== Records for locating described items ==

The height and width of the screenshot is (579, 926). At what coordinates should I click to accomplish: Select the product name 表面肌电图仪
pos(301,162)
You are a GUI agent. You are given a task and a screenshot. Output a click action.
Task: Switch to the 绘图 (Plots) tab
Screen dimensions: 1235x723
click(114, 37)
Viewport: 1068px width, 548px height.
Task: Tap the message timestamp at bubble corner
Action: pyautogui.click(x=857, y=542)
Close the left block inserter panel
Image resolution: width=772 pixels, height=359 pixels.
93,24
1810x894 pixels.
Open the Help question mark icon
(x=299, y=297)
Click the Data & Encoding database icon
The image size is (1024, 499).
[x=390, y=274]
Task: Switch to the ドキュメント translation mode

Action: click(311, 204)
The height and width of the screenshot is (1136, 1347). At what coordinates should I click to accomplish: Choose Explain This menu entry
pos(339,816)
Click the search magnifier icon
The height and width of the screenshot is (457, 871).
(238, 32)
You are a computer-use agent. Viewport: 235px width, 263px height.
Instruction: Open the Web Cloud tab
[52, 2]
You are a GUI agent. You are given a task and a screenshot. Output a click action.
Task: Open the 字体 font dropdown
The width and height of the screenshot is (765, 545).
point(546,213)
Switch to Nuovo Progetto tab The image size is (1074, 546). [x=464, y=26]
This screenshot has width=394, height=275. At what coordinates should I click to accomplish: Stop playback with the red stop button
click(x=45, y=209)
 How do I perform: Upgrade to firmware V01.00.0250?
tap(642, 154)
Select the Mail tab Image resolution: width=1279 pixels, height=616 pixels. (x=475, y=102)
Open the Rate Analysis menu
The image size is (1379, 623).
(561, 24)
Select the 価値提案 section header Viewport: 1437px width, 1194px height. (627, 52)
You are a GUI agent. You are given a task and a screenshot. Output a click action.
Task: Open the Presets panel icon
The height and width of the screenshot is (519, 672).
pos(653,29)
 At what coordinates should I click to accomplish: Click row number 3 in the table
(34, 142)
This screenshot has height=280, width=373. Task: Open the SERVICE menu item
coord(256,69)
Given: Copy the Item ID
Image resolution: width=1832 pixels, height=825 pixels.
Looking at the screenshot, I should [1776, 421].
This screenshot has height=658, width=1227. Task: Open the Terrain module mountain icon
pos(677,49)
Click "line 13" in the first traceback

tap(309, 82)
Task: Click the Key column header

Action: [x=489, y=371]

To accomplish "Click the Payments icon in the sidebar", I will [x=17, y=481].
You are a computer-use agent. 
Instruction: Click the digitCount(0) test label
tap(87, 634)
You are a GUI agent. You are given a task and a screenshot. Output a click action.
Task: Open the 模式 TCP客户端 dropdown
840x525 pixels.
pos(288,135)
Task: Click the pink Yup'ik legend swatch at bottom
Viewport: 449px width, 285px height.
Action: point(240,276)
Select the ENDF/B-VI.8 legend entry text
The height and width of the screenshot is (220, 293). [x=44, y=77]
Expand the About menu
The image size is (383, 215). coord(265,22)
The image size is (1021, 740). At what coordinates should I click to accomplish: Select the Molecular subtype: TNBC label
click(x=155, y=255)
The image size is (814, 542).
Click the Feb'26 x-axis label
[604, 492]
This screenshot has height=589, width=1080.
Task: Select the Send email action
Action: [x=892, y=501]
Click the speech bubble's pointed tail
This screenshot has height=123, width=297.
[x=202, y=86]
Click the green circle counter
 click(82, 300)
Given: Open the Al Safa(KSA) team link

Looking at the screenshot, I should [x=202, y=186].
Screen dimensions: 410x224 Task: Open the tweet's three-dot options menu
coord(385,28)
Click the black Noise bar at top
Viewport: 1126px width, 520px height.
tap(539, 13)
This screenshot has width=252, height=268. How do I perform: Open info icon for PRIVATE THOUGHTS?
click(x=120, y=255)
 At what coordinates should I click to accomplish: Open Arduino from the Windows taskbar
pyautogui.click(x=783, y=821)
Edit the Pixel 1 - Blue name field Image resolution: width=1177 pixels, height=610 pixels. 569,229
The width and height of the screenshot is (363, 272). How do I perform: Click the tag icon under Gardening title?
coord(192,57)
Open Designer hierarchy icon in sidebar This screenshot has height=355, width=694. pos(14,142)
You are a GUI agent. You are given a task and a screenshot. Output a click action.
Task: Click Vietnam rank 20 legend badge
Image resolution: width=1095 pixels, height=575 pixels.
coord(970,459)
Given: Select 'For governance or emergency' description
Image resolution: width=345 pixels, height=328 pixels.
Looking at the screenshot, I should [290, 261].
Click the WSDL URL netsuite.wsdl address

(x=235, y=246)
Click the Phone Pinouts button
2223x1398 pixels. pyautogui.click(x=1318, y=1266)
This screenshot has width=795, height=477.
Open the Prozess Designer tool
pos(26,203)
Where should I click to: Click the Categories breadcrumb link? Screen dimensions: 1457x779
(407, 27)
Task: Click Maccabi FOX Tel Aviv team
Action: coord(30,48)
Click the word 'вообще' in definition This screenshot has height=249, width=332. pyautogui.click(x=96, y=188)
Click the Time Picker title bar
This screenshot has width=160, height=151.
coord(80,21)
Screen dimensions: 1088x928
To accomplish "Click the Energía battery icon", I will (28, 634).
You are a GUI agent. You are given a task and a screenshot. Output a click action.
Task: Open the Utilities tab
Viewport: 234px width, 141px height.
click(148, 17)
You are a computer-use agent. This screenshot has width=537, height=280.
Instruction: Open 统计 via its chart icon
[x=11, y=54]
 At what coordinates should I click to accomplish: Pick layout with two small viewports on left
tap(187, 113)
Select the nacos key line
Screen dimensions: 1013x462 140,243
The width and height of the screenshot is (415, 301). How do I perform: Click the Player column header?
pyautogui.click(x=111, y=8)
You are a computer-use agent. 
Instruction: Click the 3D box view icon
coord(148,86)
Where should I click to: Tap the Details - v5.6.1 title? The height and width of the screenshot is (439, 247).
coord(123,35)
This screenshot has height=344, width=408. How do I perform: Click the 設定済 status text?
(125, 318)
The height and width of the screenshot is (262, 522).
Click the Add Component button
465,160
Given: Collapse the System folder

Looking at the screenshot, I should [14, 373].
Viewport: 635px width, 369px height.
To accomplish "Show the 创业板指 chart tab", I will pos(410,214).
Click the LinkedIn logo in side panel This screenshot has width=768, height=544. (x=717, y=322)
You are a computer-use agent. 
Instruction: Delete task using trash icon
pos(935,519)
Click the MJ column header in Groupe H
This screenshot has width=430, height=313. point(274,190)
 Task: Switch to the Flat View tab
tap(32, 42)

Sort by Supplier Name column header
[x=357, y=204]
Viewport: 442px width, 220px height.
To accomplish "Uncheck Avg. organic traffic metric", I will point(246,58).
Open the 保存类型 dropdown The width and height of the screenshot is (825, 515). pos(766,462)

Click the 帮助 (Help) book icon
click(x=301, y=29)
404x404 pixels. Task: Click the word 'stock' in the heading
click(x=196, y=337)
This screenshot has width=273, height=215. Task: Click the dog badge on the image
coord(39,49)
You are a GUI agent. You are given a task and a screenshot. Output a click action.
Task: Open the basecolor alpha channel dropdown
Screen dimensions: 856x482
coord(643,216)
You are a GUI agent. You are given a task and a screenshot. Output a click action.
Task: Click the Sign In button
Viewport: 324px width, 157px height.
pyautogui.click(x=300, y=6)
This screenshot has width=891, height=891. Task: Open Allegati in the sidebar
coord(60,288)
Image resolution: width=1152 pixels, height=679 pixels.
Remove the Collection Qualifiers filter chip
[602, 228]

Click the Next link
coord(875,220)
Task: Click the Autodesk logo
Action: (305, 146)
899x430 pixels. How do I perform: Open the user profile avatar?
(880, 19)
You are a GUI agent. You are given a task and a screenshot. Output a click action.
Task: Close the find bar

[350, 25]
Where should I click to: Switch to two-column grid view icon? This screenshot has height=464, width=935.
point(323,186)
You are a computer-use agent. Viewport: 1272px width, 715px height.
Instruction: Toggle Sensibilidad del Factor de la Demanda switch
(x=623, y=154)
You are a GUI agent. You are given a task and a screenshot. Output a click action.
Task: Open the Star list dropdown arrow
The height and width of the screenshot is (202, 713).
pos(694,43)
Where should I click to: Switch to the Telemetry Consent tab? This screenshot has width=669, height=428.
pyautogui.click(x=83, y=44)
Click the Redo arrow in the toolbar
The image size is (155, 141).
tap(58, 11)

== Task prompt ==
Edit the lines starting with the line containing "This screenshot has height=280, width=373." and going on through the line containing "will [x=17, y=481].", replacing "Terrain" with "Landscape" and leaving everything else unchanged.

== Expected output ==
This screenshot has height=280, width=373. Task: Open the SERVICE menu item
coord(256,69)
Given: Copy the Item ID
Image resolution: width=1832 pixels, height=825 pixels.
Looking at the screenshot, I should [1776, 421].
This screenshot has height=658, width=1227. Task: Open the Landscape module mountain icon
pos(677,49)
Click "line 13" in the first traceback

tap(309, 82)
Task: Click the Key column header

Action: [x=489, y=371]

To accomplish "Click the Payments icon in the sidebar", I will [x=17, y=481].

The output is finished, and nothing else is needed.